▶ [Goal]:
Reproduce the material word for word, starting at the line that contains "Viewport: 1456px width, 819px" and ending at the end of the material. Leave the pictures out of your answer.

▶ [Data section]:
----
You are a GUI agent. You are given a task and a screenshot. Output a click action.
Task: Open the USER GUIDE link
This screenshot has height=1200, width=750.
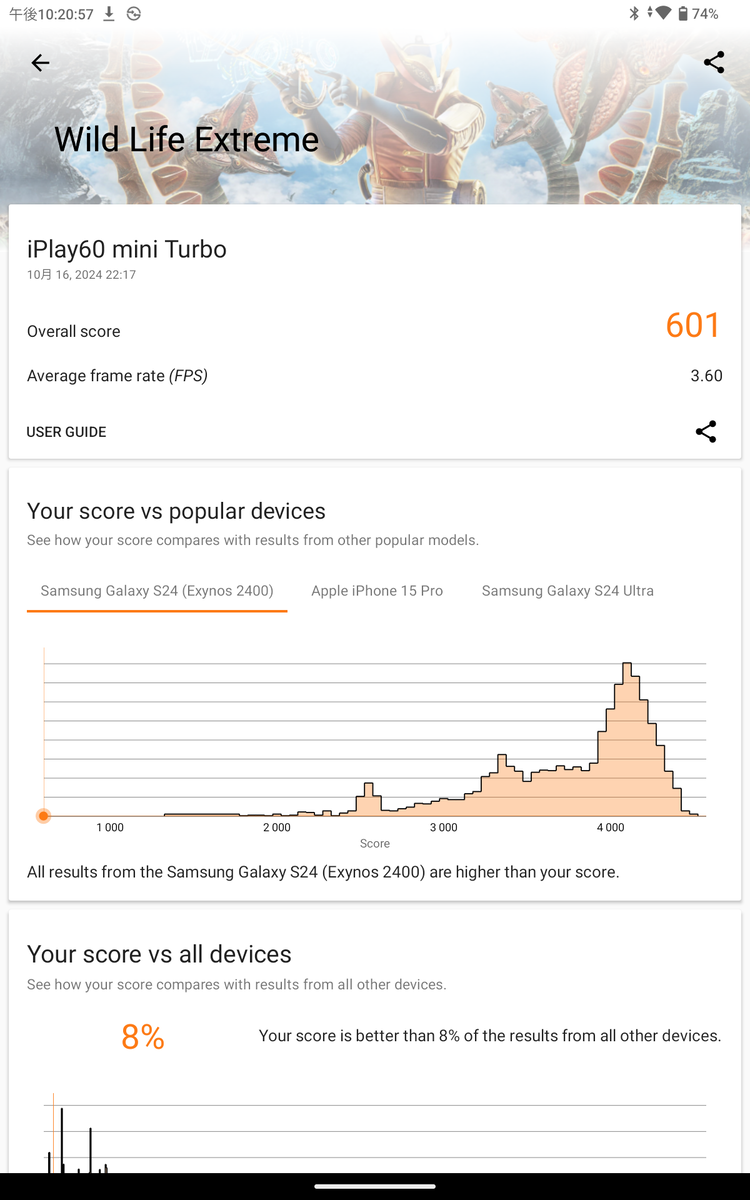(x=66, y=432)
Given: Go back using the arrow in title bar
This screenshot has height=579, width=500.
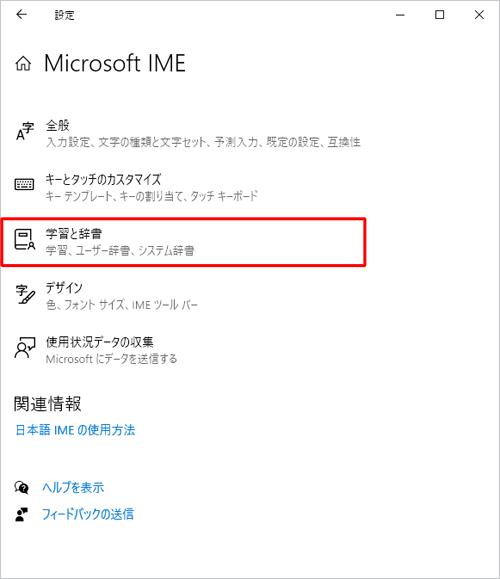Looking at the screenshot, I should point(21,14).
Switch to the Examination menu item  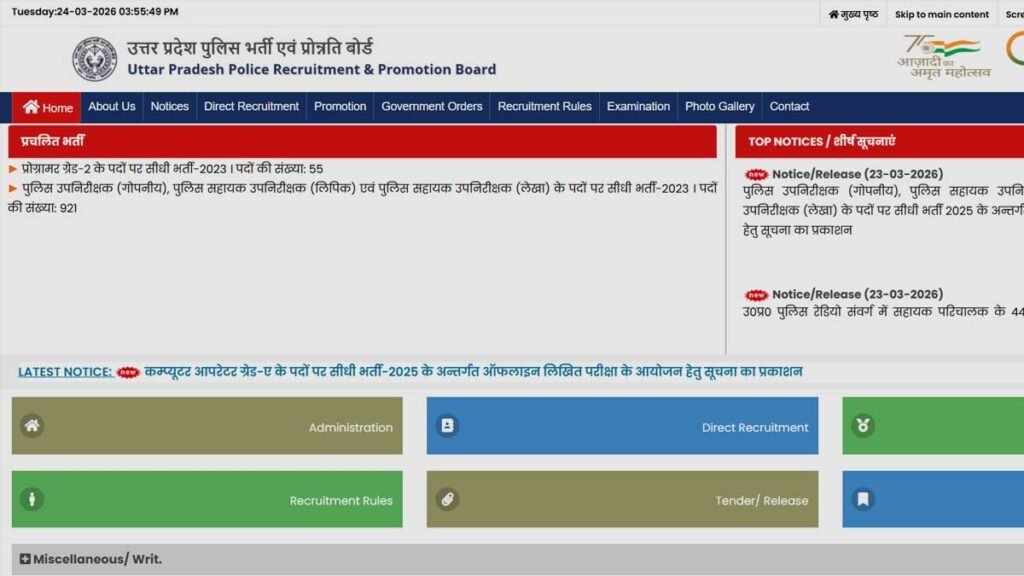(638, 106)
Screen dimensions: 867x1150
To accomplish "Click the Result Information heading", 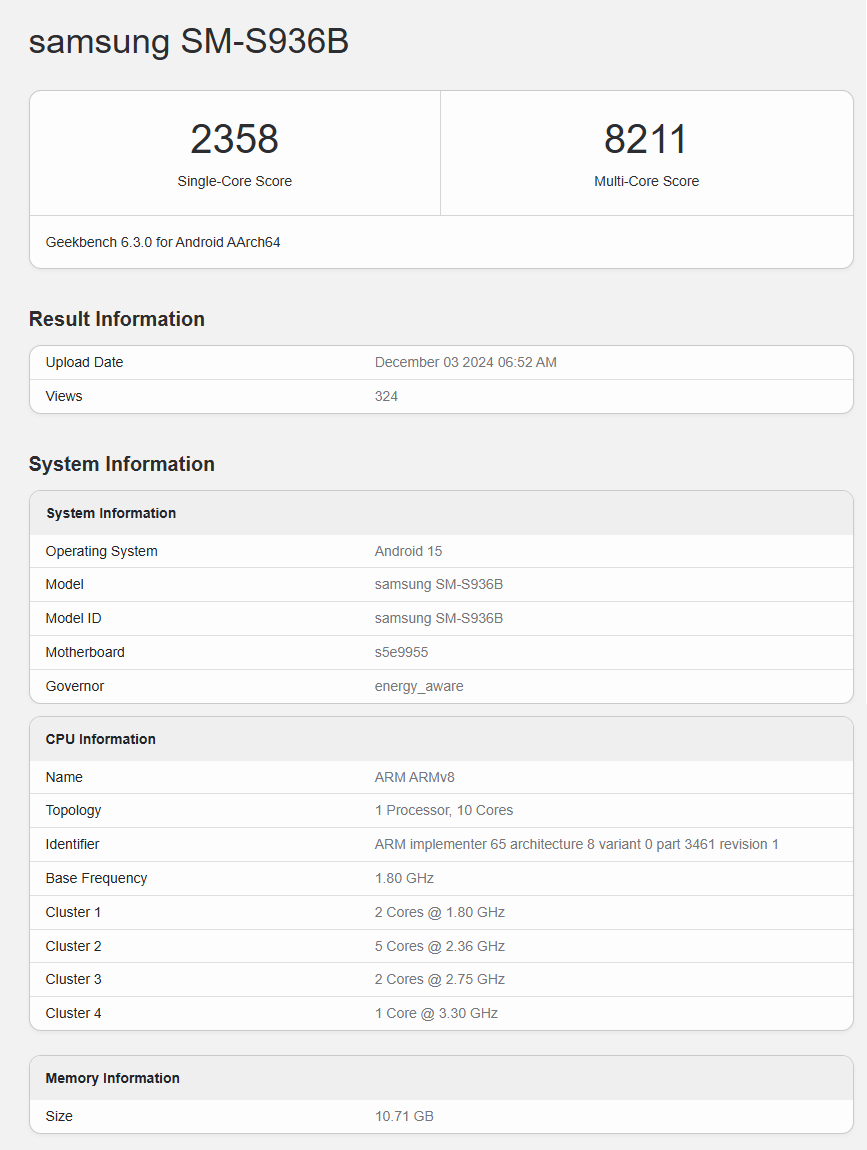I will [117, 319].
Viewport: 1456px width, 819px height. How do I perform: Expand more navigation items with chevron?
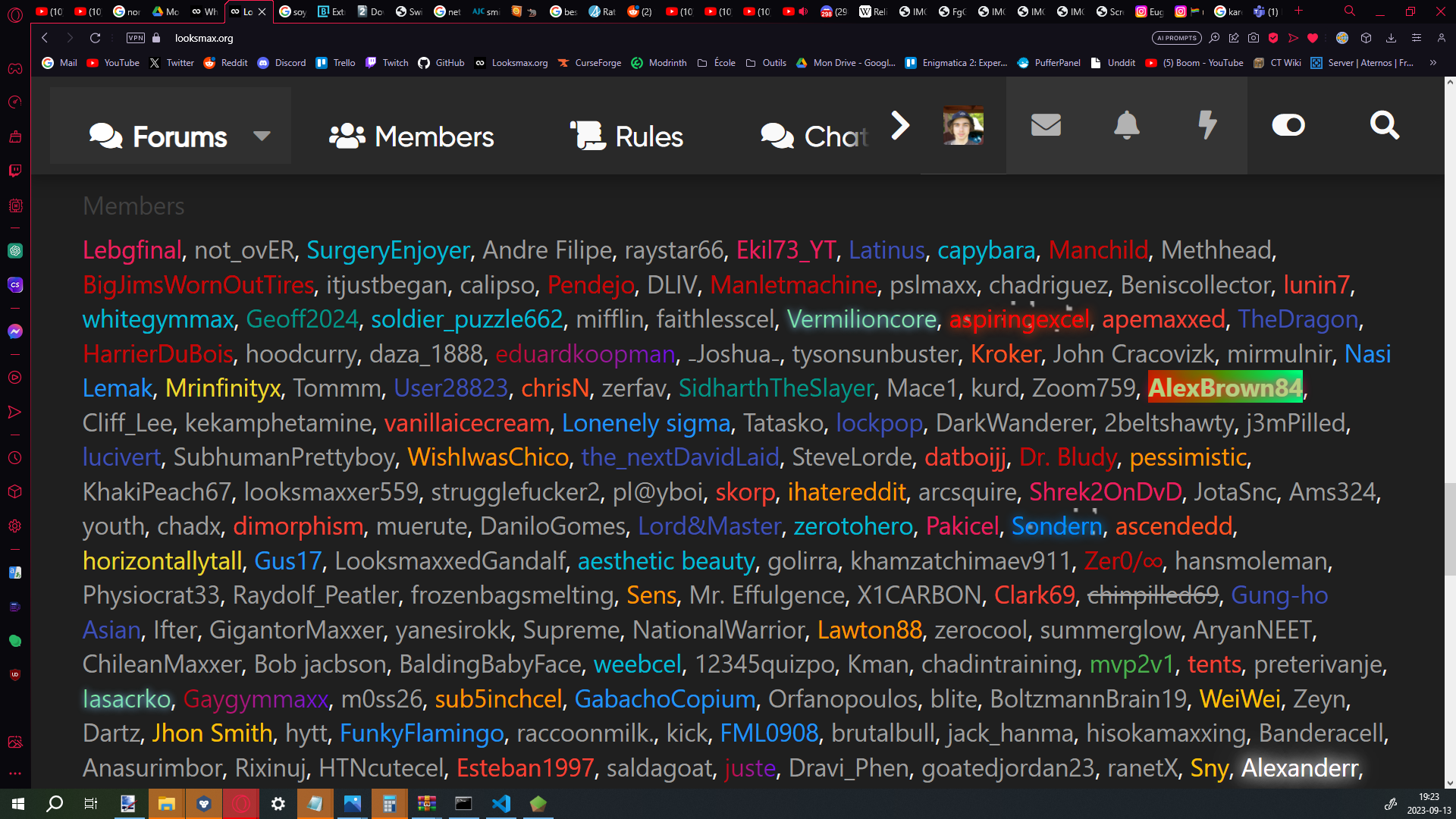tap(900, 125)
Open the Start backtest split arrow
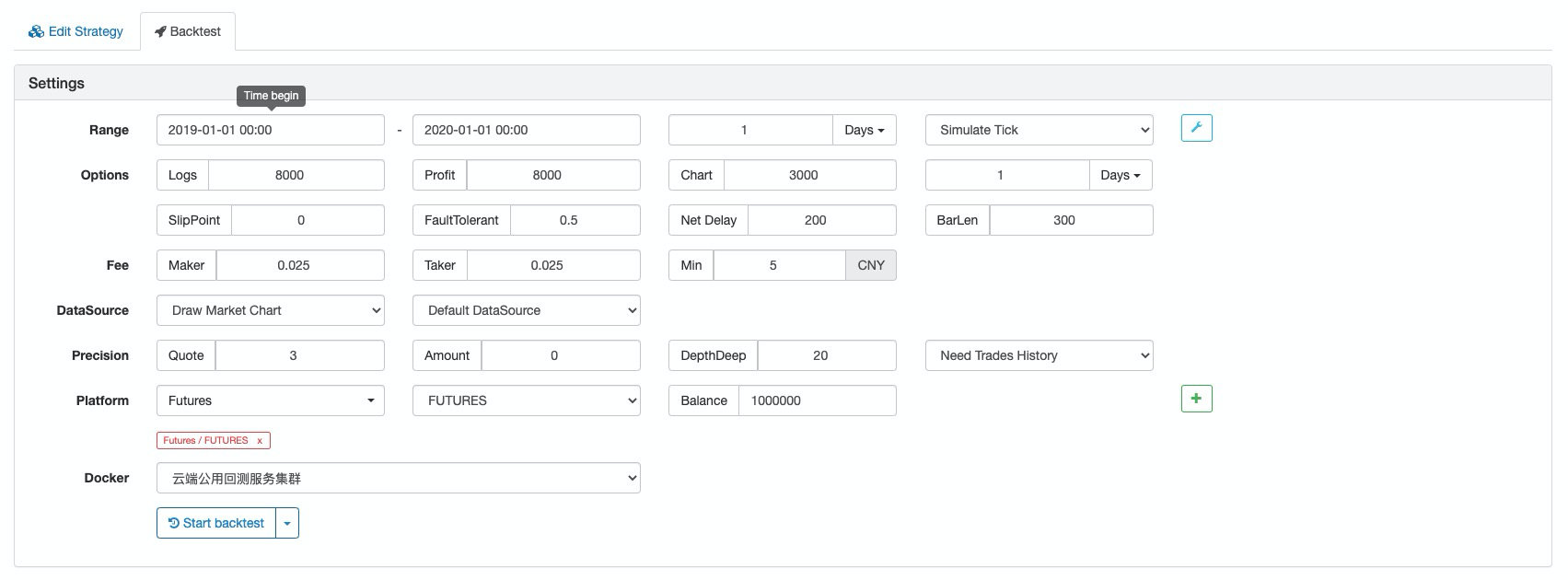This screenshot has width=1568, height=580. pyautogui.click(x=287, y=523)
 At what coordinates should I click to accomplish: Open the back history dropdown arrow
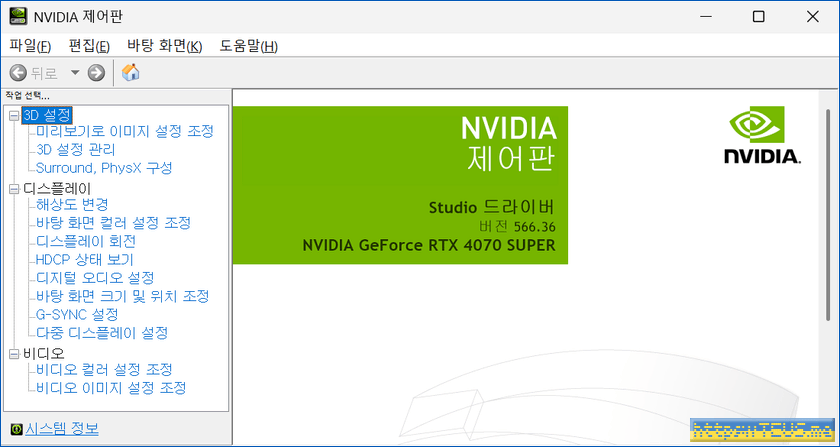(75, 72)
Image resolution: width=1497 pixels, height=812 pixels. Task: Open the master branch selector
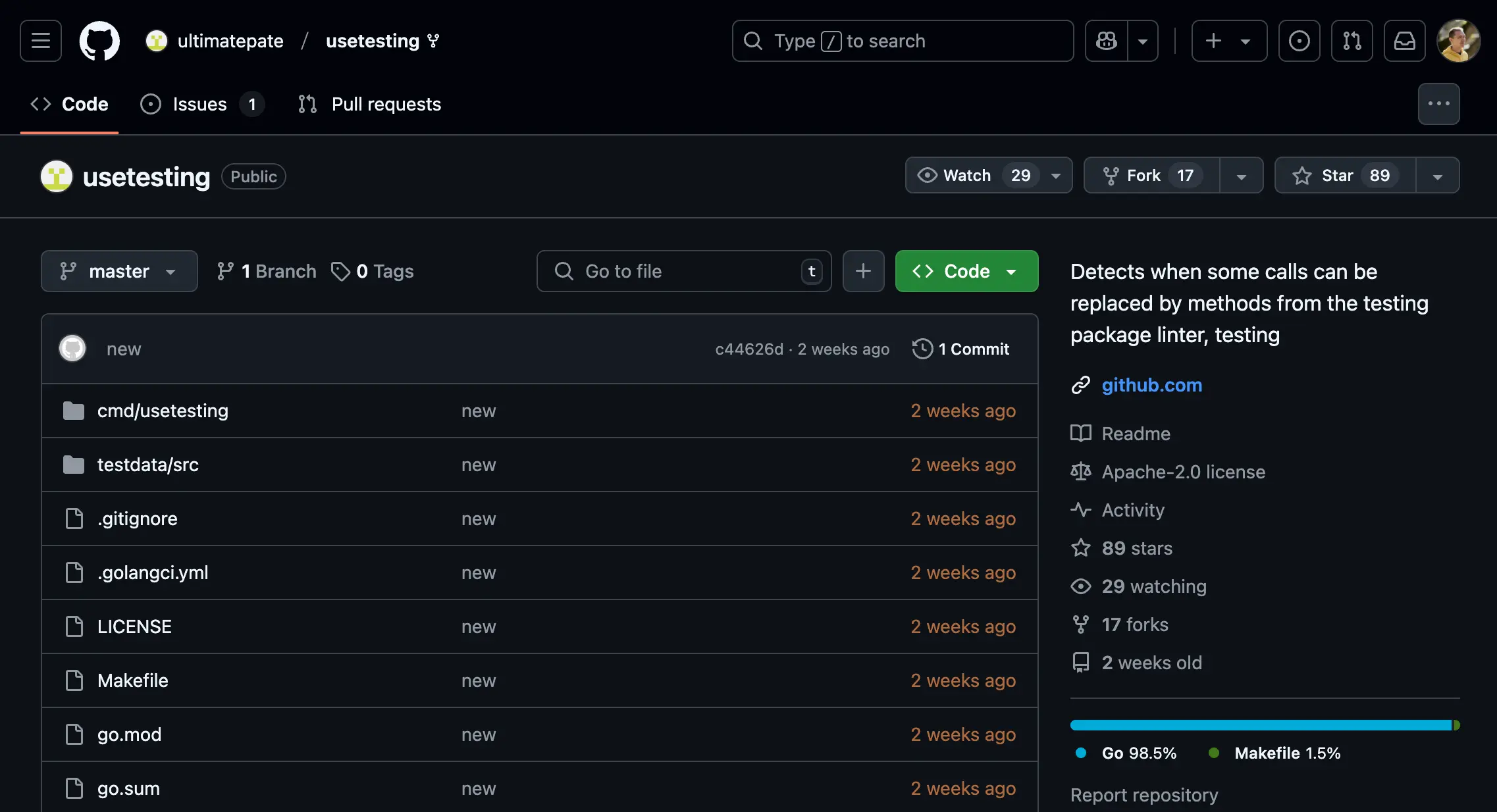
----
▶ [Output for this task]:
Viewport: 1456px width, 819px height. How do I perform: Expand more navigation items with chevron?
tap(900, 125)
Open the Start backtest split arrow
This screenshot has width=1568, height=580. pyautogui.click(x=287, y=523)
 At what coordinates should I click to accomplish: Open the back history dropdown arrow
(75, 72)
Image resolution: width=1497 pixels, height=812 pixels. Task: Open the master branch selector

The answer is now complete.